Touch Up Mobile
Lead UX Design & Research . Project Management . 2017
One of PicMonkey's most popular photo editing tools is Touch Up. This tool on picmonkey.com makes super complicated Photoshop tricks a breeze. It was a no-brainer to add this feature to the PicMonkey mobile app. I was the design lead for this project and worked closely with product managers and engineers to launch the Touch Up tool for mobile.
The challenge
This new feature would include the most popular Touch Up tools from PicMonkey.com, while adding new features like facial recognition to improve the experience. From the business side this new tool would be an opportunity to monetize the app by making Touch Up a paid feature.
With engineering input, I explored how colors and gradients would work with facial recognition.
I mapped out gestures and controls needed for each Touch Up effect.
One of the biggest design challenges was fitting the new features into the current app's tool language. It was important to reuse controls found in other parts of the app, like adjustments or effects, so our new features would feel familiar with a small learning curve.
Defining the feature set
After diving into the possibilities of the technology with engineering, I recommended the features that were required to take the product to market.
Mapping out features
As engineering built the underlying technology based on early brainstorming, I began to finalize the user interface and work through emerging cases. I started with loose wireframes and—as designs became final—moved into visually complete mocks.
Gathering user feedback
We did one round of internal usability tests before finalizing the product. Fortunately, we had
several PicMonkey employees new to the project that frequently used touch up apps on their mobile device.
When conducting the studies, I got the entire team involved and asked a mobile developer to partner
with me during each study to take notes and observe. This was super valuable in increasing everyone’s
awareness of usability concerns.
It’s really subtle and I’m not sure that something happened.
When users tapped on the facial recognition tool to automatically apply Touch Up there was no obvious feedback that something changed on the photo. We added animation that played after each tap to indicate the change. In addition, the icon shifted color to show the increase in intensity.I’m not sure about auto applying the effect, I want to pick and choose where to apply it.
Half the users we tested liked using facial recognition by default, but the other half wanted the choice. We decided to separate facial recognition into a tool called “Presto”, that would turn on the automatic application. Tapping a tool, like “Whiten”, would only allow one to manually paint on the effect.I want it to move more with my finger. I can barely see what’s being done.
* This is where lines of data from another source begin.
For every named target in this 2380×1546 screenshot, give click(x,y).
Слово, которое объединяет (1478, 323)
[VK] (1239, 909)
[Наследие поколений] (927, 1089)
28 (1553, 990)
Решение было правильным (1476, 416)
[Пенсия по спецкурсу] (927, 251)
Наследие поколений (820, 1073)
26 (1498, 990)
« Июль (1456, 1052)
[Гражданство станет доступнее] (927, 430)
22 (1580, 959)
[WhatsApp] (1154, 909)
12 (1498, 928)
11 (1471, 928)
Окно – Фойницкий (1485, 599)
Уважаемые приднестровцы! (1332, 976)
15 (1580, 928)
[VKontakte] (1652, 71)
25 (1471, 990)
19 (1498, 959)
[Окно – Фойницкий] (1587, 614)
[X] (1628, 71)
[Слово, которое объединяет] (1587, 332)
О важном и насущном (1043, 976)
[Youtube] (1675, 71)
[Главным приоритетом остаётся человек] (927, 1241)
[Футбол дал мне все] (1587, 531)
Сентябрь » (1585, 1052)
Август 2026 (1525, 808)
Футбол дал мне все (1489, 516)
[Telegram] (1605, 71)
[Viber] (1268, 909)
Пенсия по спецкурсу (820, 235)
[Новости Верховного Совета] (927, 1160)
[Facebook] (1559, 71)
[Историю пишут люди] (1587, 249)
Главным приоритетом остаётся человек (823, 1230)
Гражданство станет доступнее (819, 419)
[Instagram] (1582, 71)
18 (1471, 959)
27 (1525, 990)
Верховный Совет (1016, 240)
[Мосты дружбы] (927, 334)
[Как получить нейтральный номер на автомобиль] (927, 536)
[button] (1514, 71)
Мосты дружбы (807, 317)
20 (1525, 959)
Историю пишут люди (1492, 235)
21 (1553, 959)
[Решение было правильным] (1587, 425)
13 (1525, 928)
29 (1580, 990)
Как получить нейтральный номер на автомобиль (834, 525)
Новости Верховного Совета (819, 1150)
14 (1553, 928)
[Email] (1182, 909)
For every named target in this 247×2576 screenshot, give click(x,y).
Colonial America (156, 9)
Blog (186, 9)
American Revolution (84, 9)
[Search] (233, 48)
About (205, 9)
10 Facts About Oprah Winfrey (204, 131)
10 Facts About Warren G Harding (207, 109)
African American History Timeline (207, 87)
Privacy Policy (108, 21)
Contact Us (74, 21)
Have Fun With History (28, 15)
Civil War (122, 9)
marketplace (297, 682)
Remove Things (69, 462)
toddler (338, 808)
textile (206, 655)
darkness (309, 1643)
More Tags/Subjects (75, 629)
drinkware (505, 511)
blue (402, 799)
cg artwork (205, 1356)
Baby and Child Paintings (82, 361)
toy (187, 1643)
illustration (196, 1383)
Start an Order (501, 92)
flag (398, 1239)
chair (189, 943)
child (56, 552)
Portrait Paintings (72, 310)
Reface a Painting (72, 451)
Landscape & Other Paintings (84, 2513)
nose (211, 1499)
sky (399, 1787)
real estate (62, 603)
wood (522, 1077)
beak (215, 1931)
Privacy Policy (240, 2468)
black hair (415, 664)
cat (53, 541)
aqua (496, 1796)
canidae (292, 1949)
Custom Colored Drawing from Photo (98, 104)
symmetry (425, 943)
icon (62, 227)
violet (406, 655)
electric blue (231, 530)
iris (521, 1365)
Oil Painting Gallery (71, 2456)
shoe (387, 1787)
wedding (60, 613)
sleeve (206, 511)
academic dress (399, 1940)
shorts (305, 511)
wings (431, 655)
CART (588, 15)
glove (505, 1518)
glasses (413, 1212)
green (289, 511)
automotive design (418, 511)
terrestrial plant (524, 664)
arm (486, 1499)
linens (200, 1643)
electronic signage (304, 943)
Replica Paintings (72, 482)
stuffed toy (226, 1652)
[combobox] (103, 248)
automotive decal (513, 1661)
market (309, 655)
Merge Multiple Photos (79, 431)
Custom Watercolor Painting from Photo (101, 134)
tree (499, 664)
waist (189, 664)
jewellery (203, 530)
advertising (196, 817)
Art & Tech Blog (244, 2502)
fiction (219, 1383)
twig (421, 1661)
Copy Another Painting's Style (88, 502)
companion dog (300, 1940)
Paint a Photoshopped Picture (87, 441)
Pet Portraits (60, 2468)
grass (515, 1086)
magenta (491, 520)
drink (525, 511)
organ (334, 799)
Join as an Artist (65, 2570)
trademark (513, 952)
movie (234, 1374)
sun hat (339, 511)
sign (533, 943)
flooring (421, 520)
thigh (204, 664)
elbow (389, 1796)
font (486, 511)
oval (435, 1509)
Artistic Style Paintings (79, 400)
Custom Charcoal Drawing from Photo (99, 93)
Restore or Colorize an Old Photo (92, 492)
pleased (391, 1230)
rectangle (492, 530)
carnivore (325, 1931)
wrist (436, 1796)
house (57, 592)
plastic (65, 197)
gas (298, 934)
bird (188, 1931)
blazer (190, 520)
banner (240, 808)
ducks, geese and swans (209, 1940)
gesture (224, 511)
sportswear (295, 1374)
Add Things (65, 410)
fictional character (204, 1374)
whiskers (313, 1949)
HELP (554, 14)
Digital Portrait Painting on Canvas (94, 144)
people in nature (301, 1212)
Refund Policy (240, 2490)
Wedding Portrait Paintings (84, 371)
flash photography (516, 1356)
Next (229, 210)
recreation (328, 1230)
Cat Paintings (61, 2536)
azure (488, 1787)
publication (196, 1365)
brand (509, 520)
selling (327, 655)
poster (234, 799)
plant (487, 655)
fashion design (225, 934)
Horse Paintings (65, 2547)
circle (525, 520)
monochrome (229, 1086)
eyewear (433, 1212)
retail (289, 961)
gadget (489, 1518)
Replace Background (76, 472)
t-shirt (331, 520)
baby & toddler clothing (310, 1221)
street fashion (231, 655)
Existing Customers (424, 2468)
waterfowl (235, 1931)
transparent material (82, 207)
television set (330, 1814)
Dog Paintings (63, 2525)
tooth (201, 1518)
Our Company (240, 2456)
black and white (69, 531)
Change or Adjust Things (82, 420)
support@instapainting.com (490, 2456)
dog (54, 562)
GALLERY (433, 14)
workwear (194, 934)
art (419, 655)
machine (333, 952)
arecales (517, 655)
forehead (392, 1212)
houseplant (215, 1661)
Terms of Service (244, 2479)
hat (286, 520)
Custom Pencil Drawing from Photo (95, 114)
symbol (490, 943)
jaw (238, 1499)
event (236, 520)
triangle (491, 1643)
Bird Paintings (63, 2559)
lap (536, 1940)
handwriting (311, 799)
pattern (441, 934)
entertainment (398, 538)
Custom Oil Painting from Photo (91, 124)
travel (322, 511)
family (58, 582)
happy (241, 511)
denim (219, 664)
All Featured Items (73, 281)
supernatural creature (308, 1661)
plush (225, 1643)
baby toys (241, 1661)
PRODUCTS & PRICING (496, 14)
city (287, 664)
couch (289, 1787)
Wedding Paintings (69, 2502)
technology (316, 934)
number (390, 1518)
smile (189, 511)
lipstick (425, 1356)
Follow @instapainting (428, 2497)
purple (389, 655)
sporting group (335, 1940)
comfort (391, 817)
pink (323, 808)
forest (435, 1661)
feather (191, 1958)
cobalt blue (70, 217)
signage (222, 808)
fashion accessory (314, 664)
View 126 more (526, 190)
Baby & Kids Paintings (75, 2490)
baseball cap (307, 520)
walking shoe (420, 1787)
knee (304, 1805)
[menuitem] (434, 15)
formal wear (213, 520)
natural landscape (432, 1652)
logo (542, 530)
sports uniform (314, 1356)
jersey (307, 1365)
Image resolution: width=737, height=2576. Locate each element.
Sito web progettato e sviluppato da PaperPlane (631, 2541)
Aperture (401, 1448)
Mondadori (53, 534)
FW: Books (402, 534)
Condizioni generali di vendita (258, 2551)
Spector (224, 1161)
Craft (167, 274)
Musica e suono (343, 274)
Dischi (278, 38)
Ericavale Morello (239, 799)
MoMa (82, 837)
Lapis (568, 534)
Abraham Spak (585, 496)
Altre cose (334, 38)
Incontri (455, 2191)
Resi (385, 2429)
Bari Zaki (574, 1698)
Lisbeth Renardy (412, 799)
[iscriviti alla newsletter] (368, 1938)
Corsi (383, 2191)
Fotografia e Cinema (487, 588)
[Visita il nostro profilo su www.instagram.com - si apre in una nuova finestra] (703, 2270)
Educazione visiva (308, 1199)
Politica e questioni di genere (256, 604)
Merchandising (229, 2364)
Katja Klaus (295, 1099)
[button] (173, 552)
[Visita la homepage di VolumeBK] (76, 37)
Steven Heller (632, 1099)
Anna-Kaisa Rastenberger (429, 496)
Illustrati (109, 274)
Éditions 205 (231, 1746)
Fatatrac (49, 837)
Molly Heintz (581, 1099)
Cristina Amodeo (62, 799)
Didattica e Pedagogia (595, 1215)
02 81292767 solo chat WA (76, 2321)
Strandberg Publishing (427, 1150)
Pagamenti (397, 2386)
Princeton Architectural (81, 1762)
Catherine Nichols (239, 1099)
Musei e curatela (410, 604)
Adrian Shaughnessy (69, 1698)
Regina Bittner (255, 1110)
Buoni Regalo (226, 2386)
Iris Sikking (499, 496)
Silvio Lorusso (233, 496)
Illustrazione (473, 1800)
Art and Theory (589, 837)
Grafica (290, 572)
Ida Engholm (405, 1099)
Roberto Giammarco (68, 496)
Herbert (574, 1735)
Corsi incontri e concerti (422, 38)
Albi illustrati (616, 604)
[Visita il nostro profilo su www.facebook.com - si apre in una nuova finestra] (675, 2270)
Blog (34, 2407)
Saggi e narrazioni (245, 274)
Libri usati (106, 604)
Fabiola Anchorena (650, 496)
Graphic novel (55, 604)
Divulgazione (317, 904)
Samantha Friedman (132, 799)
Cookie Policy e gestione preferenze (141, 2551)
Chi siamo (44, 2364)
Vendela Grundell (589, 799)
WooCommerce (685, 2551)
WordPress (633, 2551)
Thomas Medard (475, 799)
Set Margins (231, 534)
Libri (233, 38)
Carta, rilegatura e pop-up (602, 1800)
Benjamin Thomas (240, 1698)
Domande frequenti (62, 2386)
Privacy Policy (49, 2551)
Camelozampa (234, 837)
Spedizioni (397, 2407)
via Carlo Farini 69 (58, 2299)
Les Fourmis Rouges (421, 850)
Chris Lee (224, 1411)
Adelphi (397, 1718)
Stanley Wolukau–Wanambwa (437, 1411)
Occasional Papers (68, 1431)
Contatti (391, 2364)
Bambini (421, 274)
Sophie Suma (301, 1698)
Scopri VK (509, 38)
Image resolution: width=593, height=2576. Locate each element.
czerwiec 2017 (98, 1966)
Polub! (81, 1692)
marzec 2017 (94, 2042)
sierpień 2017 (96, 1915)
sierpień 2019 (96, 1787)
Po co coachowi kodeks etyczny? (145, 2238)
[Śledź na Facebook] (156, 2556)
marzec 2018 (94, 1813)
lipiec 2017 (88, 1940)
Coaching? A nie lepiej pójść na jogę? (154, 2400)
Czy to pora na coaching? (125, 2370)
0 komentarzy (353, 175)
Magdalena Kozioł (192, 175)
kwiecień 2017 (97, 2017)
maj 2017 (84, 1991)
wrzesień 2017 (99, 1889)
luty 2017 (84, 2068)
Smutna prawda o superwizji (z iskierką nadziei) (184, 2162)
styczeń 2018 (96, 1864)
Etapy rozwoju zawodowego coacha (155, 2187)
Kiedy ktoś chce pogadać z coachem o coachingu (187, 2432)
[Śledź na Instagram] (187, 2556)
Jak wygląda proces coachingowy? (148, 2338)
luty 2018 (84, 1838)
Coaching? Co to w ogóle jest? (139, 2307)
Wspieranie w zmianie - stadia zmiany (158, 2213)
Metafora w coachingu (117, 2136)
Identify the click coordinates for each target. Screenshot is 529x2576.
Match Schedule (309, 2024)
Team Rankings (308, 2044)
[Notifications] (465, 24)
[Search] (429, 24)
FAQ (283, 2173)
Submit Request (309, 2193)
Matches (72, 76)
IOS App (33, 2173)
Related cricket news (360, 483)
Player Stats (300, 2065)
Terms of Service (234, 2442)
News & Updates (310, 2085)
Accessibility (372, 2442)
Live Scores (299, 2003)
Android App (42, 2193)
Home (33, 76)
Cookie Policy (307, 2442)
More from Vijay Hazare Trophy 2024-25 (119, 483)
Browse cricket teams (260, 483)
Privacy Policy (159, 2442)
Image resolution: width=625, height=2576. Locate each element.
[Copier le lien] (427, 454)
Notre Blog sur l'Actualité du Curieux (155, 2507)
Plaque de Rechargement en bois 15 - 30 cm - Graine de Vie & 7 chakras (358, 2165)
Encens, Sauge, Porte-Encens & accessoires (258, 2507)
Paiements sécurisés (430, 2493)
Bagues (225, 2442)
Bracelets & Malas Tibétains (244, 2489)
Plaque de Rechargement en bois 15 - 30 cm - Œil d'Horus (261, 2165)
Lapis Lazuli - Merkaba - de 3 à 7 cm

Nip Tuck, specifically "Melt", was a tool that perplexed all of the users we tested with. It wasn't clear what was happening nor how to use it. After the study, I partnered with the engineers to brainstorm how to adjust the tool so it was more sensitive with a dramatic effect. We also added a touch indicator to establish that the other tools of Nip Tuck, "Reduce" and "Fill", were tap-only effects, while "Melt" was a paint-only effect. Lastly, we changed the name of the tool from "Melt" to "Nudge" to indicate the effect outcome.Key takeaways
In the end this feature was really fun to use, and balanced complexity with ease of use. As our first monetized component in the app, we learned that we have higher conversions if we put a hard paywall in front of a paid feature vs. offering an option to try it before purchasing.